** Input data follows **

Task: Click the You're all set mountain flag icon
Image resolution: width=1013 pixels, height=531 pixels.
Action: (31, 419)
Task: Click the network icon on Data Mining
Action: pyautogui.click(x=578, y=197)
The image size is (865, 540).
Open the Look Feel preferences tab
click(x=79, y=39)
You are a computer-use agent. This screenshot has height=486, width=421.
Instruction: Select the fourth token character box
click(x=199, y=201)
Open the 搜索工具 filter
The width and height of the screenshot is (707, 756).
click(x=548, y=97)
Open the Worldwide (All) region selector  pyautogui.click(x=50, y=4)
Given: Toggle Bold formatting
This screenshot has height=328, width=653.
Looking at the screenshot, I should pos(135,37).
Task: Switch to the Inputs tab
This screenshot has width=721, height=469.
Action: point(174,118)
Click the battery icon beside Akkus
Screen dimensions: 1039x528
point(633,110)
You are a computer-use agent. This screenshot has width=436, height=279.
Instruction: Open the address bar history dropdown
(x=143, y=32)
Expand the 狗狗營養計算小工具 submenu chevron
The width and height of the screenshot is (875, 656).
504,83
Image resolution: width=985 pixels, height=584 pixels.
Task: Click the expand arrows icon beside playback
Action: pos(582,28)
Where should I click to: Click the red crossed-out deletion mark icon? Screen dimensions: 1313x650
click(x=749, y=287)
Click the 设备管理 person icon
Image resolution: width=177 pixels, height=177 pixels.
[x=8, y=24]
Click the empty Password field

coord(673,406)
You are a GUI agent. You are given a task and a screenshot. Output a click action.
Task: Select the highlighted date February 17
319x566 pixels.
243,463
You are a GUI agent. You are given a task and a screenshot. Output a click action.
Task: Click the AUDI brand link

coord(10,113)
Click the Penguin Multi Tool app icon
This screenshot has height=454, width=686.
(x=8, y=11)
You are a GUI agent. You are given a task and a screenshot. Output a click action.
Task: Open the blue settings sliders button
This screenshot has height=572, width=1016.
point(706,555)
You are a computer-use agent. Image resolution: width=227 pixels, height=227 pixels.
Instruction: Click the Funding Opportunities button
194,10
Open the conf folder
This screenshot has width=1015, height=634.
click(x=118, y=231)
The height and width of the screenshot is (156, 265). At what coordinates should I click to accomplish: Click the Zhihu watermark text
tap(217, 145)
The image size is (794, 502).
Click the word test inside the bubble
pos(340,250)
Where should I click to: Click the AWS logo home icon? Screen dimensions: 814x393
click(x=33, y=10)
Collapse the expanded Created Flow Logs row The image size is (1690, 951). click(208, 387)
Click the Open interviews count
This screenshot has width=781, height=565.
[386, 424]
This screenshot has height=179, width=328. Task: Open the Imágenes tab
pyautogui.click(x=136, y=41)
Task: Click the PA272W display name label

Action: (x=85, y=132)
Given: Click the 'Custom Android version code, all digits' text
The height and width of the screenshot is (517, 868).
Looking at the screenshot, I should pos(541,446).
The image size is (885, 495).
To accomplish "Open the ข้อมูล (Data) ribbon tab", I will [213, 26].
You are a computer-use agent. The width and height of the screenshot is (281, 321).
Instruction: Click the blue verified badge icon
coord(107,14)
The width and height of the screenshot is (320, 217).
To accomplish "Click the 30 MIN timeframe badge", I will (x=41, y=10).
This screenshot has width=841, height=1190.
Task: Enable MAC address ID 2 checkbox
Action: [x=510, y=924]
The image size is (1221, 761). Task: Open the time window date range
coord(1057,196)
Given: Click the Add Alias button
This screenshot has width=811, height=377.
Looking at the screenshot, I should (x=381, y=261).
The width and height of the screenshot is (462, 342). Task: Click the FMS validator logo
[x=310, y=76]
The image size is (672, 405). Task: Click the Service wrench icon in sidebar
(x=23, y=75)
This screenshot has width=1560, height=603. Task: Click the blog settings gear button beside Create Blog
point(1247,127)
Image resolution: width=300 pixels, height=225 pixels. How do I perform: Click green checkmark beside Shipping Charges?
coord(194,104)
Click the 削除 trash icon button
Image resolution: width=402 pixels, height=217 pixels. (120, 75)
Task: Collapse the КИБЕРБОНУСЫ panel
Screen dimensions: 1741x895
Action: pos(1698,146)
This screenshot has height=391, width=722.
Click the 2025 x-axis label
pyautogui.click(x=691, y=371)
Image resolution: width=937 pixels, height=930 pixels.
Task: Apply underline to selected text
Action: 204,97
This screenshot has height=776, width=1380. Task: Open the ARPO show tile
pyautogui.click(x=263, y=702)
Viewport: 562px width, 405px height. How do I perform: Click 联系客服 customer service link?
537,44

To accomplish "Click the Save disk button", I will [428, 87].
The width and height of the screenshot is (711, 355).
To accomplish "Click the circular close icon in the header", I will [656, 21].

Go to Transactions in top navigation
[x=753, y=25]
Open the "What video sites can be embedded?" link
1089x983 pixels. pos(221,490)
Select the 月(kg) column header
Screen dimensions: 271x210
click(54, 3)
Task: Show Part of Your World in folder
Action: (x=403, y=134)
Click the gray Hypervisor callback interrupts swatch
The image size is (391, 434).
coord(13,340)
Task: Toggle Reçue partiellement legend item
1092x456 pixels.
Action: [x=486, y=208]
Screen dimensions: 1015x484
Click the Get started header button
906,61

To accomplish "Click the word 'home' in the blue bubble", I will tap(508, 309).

** End of Input data **

### Your instructions
Restate the data word for word.

### Expected answer
Task: Click the You're all set mountain flag icon
Image resolution: width=1013 pixels, height=531 pixels.
Action: (31, 419)
Task: Click the network icon on Data Mining
Action: pyautogui.click(x=578, y=197)
The image size is (865, 540).
Open the Look Feel preferences tab
click(x=79, y=39)
You are a computer-use agent. This screenshot has height=486, width=421.
Instruction: Select the fourth token character box
click(x=199, y=201)
Open the 搜索工具 filter
The width and height of the screenshot is (707, 756).
click(x=548, y=97)
Open the Worldwide (All) region selector  pyautogui.click(x=50, y=4)
Given: Toggle Bold formatting
This screenshot has height=328, width=653.
Looking at the screenshot, I should pos(135,37).
Task: Switch to the Inputs tab
This screenshot has width=721, height=469.
Action: point(174,118)
Click the battery icon beside Akkus
Screen dimensions: 1039x528
point(633,110)
You are a computer-use agent. This screenshot has width=436, height=279.
Instruction: Open the address bar history dropdown
(x=143, y=32)
Expand the 狗狗營養計算小工具 submenu chevron
The width and height of the screenshot is (875, 656).
504,83
Image resolution: width=985 pixels, height=584 pixels.
Task: Click the expand arrows icon beside playback
Action: pos(582,28)
Where should I click to: Click the red crossed-out deletion mark icon? Screen dimensions: 1313x650
click(x=749, y=287)
Click the 设备管理 person icon
Image resolution: width=177 pixels, height=177 pixels.
[x=8, y=24]
Click the empty Password field

coord(673,406)
You are a GUI agent. You are given a task and a screenshot. Output a click action.
Task: Select the highlighted date February 17
319x566 pixels.
243,463
You are a GUI agent. You are given a task and a screenshot. Output a click action.
Task: Click the AUDI brand link

coord(10,113)
Click the Penguin Multi Tool app icon
This screenshot has height=454, width=686.
(x=8, y=11)
You are a GUI agent. You are given a task and a screenshot. Output a click action.
Task: Open the blue settings sliders button
This screenshot has height=572, width=1016.
point(706,555)
You are a computer-use agent. Image resolution: width=227 pixels, height=227 pixels.
Instruction: Click the Funding Opportunities button
194,10
Open the conf folder
This screenshot has width=1015, height=634.
click(x=118, y=231)
The height and width of the screenshot is (156, 265). At what coordinates should I click to accomplish: Click the Zhihu watermark text
tap(217, 145)
The image size is (794, 502).
Click the word test inside the bubble
pos(340,250)
Where should I click to: Click the AWS logo home icon? Screen dimensions: 814x393
click(x=33, y=10)
Collapse the expanded Created Flow Logs row The image size is (1690, 951). click(208, 387)
Click the Open interviews count
This screenshot has width=781, height=565.
[386, 424]
This screenshot has height=179, width=328. Task: Open the Imágenes tab
pyautogui.click(x=136, y=41)
Task: Click the PA272W display name label

Action: (x=85, y=132)
Given: Click the 'Custom Android version code, all digits' text
The height and width of the screenshot is (517, 868).
Looking at the screenshot, I should pos(541,446).
The image size is (885, 495).
To accomplish "Open the ข้อมูล (Data) ribbon tab", I will [213, 26].
You are a computer-use agent. The width and height of the screenshot is (281, 321).
Instruction: Click the blue verified badge icon
coord(107,14)
The width and height of the screenshot is (320, 217).
To accomplish "Click the 30 MIN timeframe badge", I will (x=41, y=10).
This screenshot has width=841, height=1190.
Task: Enable MAC address ID 2 checkbox
Action: [x=510, y=924]
The image size is (1221, 761). Task: Open the time window date range
coord(1057,196)
Given: Click the Add Alias button
This screenshot has width=811, height=377.
Looking at the screenshot, I should (x=381, y=261).
The width and height of the screenshot is (462, 342). Task: Click the FMS validator logo
[x=310, y=76]
The image size is (672, 405). Task: Click the Service wrench icon in sidebar
(x=23, y=75)
This screenshot has width=1560, height=603. Task: Click the blog settings gear button beside Create Blog
point(1247,127)
Image resolution: width=300 pixels, height=225 pixels. How do I perform: Click green checkmark beside Shipping Charges?
coord(194,104)
Click the 削除 trash icon button
Image resolution: width=402 pixels, height=217 pixels. (120, 75)
Task: Collapse the КИБЕРБОНУСЫ panel
Screen dimensions: 1741x895
Action: pos(1698,146)
This screenshot has height=391, width=722.
Click the 2025 x-axis label
pyautogui.click(x=691, y=371)
Image resolution: width=937 pixels, height=930 pixels.
Task: Apply underline to selected text
Action: 204,97
This screenshot has height=776, width=1380. Task: Open the ARPO show tile
pyautogui.click(x=263, y=702)
Viewport: 562px width, 405px height. How do I perform: Click 联系客服 customer service link?
537,44

To accomplish "Click the Save disk button", I will [428, 87].
The width and height of the screenshot is (711, 355).
To accomplish "Click the circular close icon in the header", I will [656, 21].

Go to Transactions in top navigation
[x=753, y=25]
Open the "What video sites can be embedded?" link
1089x983 pixels. pos(221,490)
Select the 月(kg) column header
Screen dimensions: 271x210
click(54, 3)
Task: Show Part of Your World in folder
Action: (x=403, y=134)
Click the gray Hypervisor callback interrupts swatch
The image size is (391, 434).
coord(13,340)
Task: Toggle Reçue partiellement legend item
1092x456 pixels.
Action: [x=486, y=208]
Screen dimensions: 1015x484
Click the Get started header button
906,61

To accomplish "Click the word 'home' in the blue bubble", I will tap(508, 309).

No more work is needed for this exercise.